- Required work: Write out each record below, word for word.

- Exercise inputs:
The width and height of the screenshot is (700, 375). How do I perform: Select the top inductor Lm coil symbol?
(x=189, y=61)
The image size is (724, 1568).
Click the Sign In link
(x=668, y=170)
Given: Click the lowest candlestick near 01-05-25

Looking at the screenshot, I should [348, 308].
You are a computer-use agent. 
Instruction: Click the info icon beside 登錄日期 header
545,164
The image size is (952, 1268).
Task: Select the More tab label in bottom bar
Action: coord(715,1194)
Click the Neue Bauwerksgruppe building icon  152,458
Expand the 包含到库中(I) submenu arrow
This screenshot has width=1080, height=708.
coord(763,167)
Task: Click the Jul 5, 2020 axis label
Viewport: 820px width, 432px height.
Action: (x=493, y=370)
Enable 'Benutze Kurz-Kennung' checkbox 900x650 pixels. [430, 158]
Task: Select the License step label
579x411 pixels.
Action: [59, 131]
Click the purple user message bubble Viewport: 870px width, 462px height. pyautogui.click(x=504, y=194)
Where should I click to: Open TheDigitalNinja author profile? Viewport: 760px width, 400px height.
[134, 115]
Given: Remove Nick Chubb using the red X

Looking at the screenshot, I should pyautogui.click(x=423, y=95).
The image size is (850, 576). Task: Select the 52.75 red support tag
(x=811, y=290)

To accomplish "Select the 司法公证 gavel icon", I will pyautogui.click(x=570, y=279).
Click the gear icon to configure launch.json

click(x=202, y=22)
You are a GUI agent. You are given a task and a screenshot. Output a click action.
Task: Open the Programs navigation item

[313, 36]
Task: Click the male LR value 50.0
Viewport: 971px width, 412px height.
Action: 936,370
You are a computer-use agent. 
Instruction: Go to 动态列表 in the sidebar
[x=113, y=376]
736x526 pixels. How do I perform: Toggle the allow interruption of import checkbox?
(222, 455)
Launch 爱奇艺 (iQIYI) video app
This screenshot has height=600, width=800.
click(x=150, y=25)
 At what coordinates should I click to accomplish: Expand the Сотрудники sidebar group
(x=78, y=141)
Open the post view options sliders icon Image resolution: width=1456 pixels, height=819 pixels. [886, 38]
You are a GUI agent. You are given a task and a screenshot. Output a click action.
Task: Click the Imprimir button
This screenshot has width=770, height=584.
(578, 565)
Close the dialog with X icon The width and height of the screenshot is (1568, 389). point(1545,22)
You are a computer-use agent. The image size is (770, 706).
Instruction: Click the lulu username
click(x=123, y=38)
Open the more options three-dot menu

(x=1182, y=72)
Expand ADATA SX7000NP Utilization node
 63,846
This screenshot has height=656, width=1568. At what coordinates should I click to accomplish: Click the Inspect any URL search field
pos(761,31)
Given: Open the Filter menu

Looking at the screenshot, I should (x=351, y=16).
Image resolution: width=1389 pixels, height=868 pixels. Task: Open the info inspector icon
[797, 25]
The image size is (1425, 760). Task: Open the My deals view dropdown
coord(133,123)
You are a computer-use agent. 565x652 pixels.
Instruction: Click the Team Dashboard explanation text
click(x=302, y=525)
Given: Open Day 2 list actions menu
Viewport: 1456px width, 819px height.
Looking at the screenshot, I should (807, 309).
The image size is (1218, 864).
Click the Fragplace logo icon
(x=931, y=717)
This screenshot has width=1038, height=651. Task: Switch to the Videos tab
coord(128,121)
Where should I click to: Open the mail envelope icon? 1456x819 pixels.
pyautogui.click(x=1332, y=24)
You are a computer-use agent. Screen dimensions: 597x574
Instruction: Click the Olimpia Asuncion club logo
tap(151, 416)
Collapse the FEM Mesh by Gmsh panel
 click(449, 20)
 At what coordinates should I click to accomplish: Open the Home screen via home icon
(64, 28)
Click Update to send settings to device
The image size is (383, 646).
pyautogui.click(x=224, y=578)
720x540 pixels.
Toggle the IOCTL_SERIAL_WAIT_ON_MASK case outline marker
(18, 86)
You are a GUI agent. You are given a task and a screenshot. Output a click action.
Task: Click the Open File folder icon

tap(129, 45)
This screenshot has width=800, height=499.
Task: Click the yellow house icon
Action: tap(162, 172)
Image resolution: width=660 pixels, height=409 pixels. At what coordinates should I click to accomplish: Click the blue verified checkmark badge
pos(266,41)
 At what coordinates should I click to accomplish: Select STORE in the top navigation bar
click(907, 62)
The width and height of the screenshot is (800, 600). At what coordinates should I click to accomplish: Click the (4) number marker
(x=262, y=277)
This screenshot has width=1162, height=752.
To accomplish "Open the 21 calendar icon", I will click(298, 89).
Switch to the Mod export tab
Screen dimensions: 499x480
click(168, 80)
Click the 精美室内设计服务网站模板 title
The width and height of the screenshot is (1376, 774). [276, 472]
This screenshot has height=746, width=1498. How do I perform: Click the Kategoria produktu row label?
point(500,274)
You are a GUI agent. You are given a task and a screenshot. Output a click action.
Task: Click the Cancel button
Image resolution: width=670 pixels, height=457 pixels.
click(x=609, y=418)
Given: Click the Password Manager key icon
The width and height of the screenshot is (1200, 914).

- Exercise answer:
The width and height of the screenshot is (700, 375). How do I perform: Select the top inductor Lm coil symbol?
(x=189, y=61)
The image size is (724, 1568).
Click the Sign In link
(x=668, y=170)
Given: Click the lowest candlestick near 01-05-25

Looking at the screenshot, I should [348, 308].
You are a computer-use agent. 
Instruction: Click the info icon beside 登錄日期 header
545,164
The image size is (952, 1268).
Task: Select the More tab label in bottom bar
Action: coord(715,1194)
Click the Neue Bauwerksgruppe building icon  152,458
Expand the 包含到库中(I) submenu arrow
This screenshot has width=1080, height=708.
coord(763,167)
Task: Click the Jul 5, 2020 axis label
Viewport: 820px width, 432px height.
Action: (x=493, y=370)
Enable 'Benutze Kurz-Kennung' checkbox 900x650 pixels. [430, 158]
Task: Select the License step label
579x411 pixels.
Action: [59, 131]
Click the purple user message bubble Viewport: 870px width, 462px height. pyautogui.click(x=504, y=194)
Where should I click to: Open TheDigitalNinja author profile? Viewport: 760px width, 400px height.
[134, 115]
Given: Remove Nick Chubb using the red X

Looking at the screenshot, I should pyautogui.click(x=423, y=95).
The image size is (850, 576). Task: Select the 52.75 red support tag
(x=811, y=290)

To accomplish "Select the 司法公证 gavel icon", I will pyautogui.click(x=570, y=279).
Click the gear icon to configure launch.json

click(x=202, y=22)
You are a GUI agent. You are given a task and a screenshot. Output a click action.
Task: Open the Programs navigation item

[313, 36]
Task: Click the male LR value 50.0
Viewport: 971px width, 412px height.
Action: 936,370
You are a computer-use agent. 
Instruction: Go to 动态列表 in the sidebar
[x=113, y=376]
736x526 pixels. How do I perform: Toggle the allow interruption of import checkbox?
(222, 455)
Launch 爱奇艺 (iQIYI) video app
This screenshot has height=600, width=800.
click(x=150, y=25)
 At what coordinates should I click to accomplish: Expand the Сотрудники sidebar group
(x=78, y=141)
Open the post view options sliders icon Image resolution: width=1456 pixels, height=819 pixels. [886, 38]
You are a GUI agent. You are given a task and a screenshot. Output a click action.
Task: Click the Imprimir button
This screenshot has width=770, height=584.
(578, 565)
Close the dialog with X icon The width and height of the screenshot is (1568, 389). point(1545,22)
You are a computer-use agent. The image size is (770, 706).
Instruction: Click the lulu username
click(x=123, y=38)
Open the more options three-dot menu

(x=1182, y=72)
Expand ADATA SX7000NP Utilization node
 63,846
This screenshot has height=656, width=1568. At what coordinates should I click to accomplish: Click the Inspect any URL search field
pos(761,31)
Given: Open the Filter menu

Looking at the screenshot, I should (x=351, y=16).
Image resolution: width=1389 pixels, height=868 pixels. Task: Open the info inspector icon
[797, 25]
The image size is (1425, 760). Task: Open the My deals view dropdown
coord(133,123)
You are a computer-use agent. 565x652 pixels.
Instruction: Click the Team Dashboard explanation text
click(x=302, y=525)
Given: Open Day 2 list actions menu
Viewport: 1456px width, 819px height.
Looking at the screenshot, I should (807, 309).
The image size is (1218, 864).
Click the Fragplace logo icon
(x=931, y=717)
This screenshot has width=1038, height=651. Task: Switch to the Videos tab
coord(128,121)
Where should I click to: Open the mail envelope icon? 1456x819 pixels.
pyautogui.click(x=1332, y=24)
You are a computer-use agent. Screen dimensions: 597x574
Instruction: Click the Olimpia Asuncion club logo
tap(151, 416)
Collapse the FEM Mesh by Gmsh panel
 click(449, 20)
 At what coordinates should I click to accomplish: Open the Home screen via home icon
(64, 28)
Click Update to send settings to device
The image size is (383, 646).
pyautogui.click(x=224, y=578)
720x540 pixels.
Toggle the IOCTL_SERIAL_WAIT_ON_MASK case outline marker
(18, 86)
You are a GUI agent. You are given a task and a screenshot. Output a click action.
Task: Click the Open File folder icon

tap(129, 45)
This screenshot has width=800, height=499.
Task: Click the yellow house icon
Action: tap(162, 172)
Image resolution: width=660 pixels, height=409 pixels. At what coordinates should I click to accomplish: Click the blue verified checkmark badge
pos(266,41)
 At what coordinates should I click to accomplish: Select STORE in the top navigation bar
click(907, 62)
The width and height of the screenshot is (800, 600). At what coordinates should I click to accomplish: Click the (4) number marker
(x=262, y=277)
This screenshot has width=1162, height=752.
To accomplish "Open the 21 calendar icon", I will click(298, 89).
Switch to the Mod export tab
Screen dimensions: 499x480
click(168, 80)
Click the 精美室内设计服务网站模板 title
The width and height of the screenshot is (1376, 774). [276, 472]
This screenshot has height=746, width=1498. How do I perform: Click the Kategoria produktu row label?
point(500,274)
You are a GUI agent. You are given a task and a screenshot. Output a click action.
Task: Click the Cancel button
Image resolution: width=670 pixels, height=457 pixels.
click(x=609, y=418)
Given: Click the Password Manager key icon
The width and height of the screenshot is (1200, 914).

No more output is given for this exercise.